Soon, travel from Dubai to Abu Dhabi in 10 minutes with Dh800 air taxi ride

Within the next 18 to 24 months, UAE passengers will be able to hail a flying taxi, says expert


Waheed Abbas

  • Follow us on
  • google-news
  • whatsapp
  • telegram


Photos: Supplied
Photos: Supplied

Published: Thu 23 May 2024, 12:26 PM

Last updated: Thu 23 May 2024, 12:31 PM

Once air taxis are out flying in UAE skies, going from Dubai to Abu Dhabi could take just 10 to 20 minutes — with the ride costing about Dh800 to Dh1,500, Khaleej Times has learnt.

A top official from flying taxi company Archer Aviation on Thursday explained how the service would work in the country. Khaleej Times recently reported that the futuristic ride could cost a passenger about Dh350 when going from point A to point B in Dubai.

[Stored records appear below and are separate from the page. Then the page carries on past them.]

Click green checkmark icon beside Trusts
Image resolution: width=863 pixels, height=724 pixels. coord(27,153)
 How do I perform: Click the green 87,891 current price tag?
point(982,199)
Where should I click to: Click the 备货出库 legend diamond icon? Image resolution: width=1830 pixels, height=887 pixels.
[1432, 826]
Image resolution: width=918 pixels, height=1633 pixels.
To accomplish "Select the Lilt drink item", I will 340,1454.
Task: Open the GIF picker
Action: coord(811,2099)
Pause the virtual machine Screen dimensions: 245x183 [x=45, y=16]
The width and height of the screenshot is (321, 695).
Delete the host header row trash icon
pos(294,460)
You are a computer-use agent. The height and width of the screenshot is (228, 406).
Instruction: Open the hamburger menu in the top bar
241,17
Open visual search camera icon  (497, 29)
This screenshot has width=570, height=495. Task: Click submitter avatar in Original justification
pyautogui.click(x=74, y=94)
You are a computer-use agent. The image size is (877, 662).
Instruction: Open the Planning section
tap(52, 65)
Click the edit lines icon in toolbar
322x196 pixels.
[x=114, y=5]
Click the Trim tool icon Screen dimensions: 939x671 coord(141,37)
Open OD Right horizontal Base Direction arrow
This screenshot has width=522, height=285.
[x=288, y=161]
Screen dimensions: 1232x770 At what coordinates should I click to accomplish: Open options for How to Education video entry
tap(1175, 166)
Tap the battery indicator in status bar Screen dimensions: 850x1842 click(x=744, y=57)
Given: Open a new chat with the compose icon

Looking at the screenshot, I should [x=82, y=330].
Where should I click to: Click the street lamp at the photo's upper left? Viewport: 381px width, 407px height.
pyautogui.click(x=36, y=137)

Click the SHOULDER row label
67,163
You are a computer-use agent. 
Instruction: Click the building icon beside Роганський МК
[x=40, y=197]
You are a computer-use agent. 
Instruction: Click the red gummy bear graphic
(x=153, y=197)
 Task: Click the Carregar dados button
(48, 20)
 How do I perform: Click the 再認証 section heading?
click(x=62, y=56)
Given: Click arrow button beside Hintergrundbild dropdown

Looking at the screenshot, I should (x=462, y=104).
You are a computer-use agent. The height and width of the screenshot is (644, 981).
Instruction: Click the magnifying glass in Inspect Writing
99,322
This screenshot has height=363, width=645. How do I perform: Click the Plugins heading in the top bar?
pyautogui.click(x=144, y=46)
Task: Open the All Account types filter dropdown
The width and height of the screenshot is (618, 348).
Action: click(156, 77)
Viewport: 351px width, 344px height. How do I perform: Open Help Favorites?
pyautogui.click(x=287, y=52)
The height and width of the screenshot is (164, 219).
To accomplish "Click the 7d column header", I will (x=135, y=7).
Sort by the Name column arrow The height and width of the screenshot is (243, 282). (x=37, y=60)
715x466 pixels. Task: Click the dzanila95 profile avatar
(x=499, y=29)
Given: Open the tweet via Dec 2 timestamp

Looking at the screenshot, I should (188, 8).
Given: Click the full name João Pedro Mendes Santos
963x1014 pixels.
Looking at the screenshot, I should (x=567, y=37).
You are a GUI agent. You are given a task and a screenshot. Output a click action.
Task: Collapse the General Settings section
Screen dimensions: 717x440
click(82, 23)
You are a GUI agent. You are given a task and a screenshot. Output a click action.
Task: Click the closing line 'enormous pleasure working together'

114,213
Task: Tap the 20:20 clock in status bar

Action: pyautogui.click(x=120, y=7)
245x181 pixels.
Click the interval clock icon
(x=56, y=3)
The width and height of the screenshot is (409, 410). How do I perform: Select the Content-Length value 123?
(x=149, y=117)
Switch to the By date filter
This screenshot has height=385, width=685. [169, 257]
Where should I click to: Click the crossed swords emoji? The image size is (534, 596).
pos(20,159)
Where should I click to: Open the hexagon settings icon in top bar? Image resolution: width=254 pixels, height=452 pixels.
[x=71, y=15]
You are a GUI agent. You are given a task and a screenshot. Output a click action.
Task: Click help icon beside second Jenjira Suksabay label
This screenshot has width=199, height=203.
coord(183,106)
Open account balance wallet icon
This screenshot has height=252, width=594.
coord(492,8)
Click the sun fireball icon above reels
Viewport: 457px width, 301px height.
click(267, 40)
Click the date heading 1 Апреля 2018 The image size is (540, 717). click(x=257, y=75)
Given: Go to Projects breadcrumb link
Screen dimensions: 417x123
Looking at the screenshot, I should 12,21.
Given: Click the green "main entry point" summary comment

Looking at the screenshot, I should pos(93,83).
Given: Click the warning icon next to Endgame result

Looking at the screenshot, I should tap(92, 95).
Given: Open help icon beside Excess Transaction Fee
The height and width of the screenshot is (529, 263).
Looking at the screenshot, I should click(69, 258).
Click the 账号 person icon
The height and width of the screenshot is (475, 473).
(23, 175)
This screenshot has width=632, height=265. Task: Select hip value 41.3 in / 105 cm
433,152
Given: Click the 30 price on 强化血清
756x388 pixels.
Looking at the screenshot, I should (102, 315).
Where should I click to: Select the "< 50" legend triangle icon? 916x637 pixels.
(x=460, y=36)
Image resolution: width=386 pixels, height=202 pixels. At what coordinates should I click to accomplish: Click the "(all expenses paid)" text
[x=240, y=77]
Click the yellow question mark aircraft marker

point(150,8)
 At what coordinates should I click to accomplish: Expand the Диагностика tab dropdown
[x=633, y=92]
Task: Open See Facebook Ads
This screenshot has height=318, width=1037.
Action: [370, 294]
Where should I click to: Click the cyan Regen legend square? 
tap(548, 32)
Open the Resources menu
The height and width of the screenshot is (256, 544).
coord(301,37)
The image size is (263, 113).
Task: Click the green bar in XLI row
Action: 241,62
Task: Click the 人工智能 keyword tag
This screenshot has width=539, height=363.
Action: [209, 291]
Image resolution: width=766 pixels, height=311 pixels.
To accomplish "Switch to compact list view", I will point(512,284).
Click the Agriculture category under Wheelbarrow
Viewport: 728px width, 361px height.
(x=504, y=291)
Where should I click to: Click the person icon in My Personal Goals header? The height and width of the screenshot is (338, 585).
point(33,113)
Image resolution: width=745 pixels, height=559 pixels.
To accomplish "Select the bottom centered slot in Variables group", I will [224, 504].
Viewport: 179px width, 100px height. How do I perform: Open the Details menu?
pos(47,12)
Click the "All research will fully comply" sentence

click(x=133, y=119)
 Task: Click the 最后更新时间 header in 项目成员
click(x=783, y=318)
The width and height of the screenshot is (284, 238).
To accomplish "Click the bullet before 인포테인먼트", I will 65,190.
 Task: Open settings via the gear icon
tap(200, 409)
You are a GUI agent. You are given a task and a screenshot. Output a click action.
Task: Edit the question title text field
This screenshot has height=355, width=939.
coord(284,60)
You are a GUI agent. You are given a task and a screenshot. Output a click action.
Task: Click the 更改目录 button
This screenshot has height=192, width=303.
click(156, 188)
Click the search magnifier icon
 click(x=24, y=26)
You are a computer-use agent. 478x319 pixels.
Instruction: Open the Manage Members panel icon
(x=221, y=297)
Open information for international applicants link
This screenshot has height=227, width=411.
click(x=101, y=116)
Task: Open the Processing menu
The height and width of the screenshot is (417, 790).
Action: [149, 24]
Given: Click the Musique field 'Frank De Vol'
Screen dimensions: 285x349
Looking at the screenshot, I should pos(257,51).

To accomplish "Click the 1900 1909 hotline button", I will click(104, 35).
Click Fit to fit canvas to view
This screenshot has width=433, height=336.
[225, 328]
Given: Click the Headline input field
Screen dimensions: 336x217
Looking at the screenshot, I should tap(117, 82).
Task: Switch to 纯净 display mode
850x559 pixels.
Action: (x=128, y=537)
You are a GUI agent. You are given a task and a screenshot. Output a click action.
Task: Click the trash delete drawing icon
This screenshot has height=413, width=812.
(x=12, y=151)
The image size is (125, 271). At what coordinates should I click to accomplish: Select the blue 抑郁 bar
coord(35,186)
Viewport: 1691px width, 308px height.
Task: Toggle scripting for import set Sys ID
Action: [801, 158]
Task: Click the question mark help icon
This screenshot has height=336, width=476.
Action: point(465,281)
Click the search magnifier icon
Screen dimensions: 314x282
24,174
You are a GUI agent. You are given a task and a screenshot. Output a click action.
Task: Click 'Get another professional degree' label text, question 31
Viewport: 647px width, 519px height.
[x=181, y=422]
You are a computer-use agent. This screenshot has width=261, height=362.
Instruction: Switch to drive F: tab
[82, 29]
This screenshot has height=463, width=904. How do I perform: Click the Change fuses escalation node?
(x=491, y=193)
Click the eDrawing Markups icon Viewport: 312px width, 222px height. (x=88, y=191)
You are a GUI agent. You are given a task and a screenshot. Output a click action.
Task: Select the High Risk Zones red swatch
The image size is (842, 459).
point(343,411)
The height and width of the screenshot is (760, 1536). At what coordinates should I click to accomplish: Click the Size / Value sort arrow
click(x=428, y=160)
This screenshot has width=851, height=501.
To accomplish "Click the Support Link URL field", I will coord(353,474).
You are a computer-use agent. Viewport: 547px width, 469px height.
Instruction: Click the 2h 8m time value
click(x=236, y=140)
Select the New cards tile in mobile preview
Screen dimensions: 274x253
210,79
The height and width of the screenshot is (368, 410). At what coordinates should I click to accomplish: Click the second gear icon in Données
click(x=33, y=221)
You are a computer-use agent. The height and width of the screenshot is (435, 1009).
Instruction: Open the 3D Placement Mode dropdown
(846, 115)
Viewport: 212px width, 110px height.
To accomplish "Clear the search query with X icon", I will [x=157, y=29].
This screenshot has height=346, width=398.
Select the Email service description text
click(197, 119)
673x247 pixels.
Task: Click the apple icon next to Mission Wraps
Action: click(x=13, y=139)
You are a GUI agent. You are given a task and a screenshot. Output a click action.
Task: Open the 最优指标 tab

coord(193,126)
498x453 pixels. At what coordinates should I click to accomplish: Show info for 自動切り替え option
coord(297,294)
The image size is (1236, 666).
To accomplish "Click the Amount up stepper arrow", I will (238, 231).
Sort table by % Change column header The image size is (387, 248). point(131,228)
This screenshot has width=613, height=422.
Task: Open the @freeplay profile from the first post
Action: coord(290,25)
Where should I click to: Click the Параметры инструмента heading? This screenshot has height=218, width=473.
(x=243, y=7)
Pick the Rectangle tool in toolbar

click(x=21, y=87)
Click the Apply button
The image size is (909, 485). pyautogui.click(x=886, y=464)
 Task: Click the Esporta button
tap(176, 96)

Nikhil Goel, chief commercial officer of Archer Aviation, agreed that such trips within cities would hover between Dh300 to Dh350 — but if a commuter is going from one emirate to another, then the fare would range from Dh800 to Dh1,500.

Stay up to date with the latest news. Follow KT on WhatsApp Channels.

Highlighting the convenience, Goel said that with air taxis, the 60- to 90-minute drive from Dubai to Abu Dhabi could turn into a ride that's just 10 to 20 minutes long.

The ultra-rich could avail of high-end service, too, and book private air taxis, Goel said.

The official also confirmed that with certification now in the final stages, the company could be ready to launch their air taxis by the end of 2025.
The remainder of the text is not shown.